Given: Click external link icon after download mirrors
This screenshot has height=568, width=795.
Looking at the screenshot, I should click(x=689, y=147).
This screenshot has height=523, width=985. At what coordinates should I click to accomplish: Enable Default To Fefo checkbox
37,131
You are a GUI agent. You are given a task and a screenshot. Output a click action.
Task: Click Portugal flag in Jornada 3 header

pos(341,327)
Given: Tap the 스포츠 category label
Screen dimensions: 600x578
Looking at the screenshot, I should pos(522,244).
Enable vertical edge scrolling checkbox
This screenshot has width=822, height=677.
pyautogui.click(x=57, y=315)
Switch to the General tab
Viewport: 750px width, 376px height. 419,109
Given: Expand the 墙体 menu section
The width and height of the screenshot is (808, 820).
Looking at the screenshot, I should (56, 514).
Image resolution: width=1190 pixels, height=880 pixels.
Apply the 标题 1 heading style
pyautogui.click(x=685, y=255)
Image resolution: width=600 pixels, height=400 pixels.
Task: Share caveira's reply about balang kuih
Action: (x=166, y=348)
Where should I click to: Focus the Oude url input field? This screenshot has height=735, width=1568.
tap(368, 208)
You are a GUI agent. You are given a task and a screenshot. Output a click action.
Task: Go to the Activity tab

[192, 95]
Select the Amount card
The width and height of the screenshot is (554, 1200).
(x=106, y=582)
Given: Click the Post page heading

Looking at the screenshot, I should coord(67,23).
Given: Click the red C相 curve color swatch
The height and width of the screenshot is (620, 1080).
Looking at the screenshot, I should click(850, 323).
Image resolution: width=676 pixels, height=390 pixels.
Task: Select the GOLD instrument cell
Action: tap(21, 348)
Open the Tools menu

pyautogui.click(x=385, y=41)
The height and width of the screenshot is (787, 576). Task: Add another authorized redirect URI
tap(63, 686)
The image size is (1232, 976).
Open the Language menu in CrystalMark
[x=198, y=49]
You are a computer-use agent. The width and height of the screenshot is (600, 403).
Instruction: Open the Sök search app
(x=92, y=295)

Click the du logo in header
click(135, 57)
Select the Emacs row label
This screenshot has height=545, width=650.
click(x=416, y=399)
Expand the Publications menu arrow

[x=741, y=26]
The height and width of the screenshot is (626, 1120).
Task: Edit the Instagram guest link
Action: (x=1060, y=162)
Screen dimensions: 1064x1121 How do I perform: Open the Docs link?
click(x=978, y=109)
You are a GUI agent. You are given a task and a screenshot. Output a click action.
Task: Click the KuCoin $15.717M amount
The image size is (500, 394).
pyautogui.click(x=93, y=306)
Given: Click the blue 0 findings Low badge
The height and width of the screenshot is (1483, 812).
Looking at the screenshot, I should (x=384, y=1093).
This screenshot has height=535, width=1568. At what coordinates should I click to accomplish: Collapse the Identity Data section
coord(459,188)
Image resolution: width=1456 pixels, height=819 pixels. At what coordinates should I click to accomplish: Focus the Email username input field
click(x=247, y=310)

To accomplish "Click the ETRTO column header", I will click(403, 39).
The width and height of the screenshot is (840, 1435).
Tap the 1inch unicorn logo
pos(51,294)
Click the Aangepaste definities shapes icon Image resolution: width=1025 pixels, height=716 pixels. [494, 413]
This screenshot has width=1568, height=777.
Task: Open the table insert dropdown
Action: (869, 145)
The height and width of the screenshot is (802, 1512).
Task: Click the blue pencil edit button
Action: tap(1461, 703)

######

■ HOW TO COMPLETE THIS TASK ■
Would you quote everything above from the line containing "Switch to the General tab" down to the line containing "Image resolution: width=1190"? Include both of those lines and nothing else.

■ THE COMPLETED TASK ■
Switch to the General tab
Viewport: 750px width, 376px height. 419,109
Given: Expand the 墙体 menu section
The width and height of the screenshot is (808, 820).
Looking at the screenshot, I should (56, 514).
Image resolution: width=1190 pixels, height=880 pixels.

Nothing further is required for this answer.